§ SELECTED EXCERPT:

After the “big” grand mal seizure that sent Lia from Merced Community Medical Center to Fresno, I began to see the other side of medicine’s silver lining: the potential of medicine to do more harm than good. As a result of the seizure, Lia lost higher brain function and lived in a persistently vegetative state for 26 years until the age of 30. Peggy, one of Lia’s doctors, said, “that’s the quandary of Western medicine, that you can’t let people die.” In this frank statement Peggy alludes to one of the most controversial aspects of medicine: How far is too far?
As a former EMT, I found myself one night in the care of a postictal patient that had been prescribed multiple medications for the seizures he had been experiencing for 16 years. The course of his epilepsy had left him disheveled and delusional. Although medicine had helped his seizures, nothing much could be done about their long-lasting effects. This is the gamble that we health care professionals play in balancing beneficence and side effects. For better or worse, the pressure to treat and the yearning to help have left medicine in a state of contention. Lia’s story reminded me of how easily doctors get lost in trying to achieve these goals, delving away from a patient-centered approach to a symptom-centered one. To solve this we must keep the idea of patient beneficence in mind.
A patient-centered approach requires more than a discussion of patient-physician relations. In Lia’s case, the Merced doctors struggled working with the Lees’ cultural interventions and their mistrust of Western medicine. The Lees distrusted Lia’s anti-epileptic medication, but trusted animal sacrifice to help Lia. Although I am hesitant towards such extreme traditional interventions, I believe accommodating a patient’s culture and beliefs yields positive influences on his or her overall welfare and care, granted it does not interfere with medical treatment. As the son of a doctor and an Indian immigrant, I entertained the power of culture in medicine growing up. I grew up in a household where surgeries and splints were important for broken bones and torn ACLs, but cumin was effective for the common cold. Adding a bit of cultural understanding proves the power of community to aid in the healing process and create a more patient-centered approach.

§ RECORDED DATA:
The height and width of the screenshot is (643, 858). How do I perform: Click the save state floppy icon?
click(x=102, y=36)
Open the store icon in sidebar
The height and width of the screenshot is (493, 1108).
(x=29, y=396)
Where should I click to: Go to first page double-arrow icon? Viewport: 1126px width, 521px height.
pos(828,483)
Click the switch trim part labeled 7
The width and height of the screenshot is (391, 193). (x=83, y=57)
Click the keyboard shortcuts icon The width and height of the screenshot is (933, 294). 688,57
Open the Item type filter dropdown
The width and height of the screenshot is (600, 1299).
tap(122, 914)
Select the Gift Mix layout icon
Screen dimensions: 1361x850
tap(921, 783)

§ PROMPT:
Answer these questions from the essay on Lia's care:
1. For how many years did Lia live in a persistently vegetative state?
2. For how many years had the postictal patient been experiencing seizures?
3. What did the Lees trust to help Lia?
The rows were drawn from a different source than the text.

§ SOLUTION:
1. 26 years
2. 16 years
3. Animal sacrifice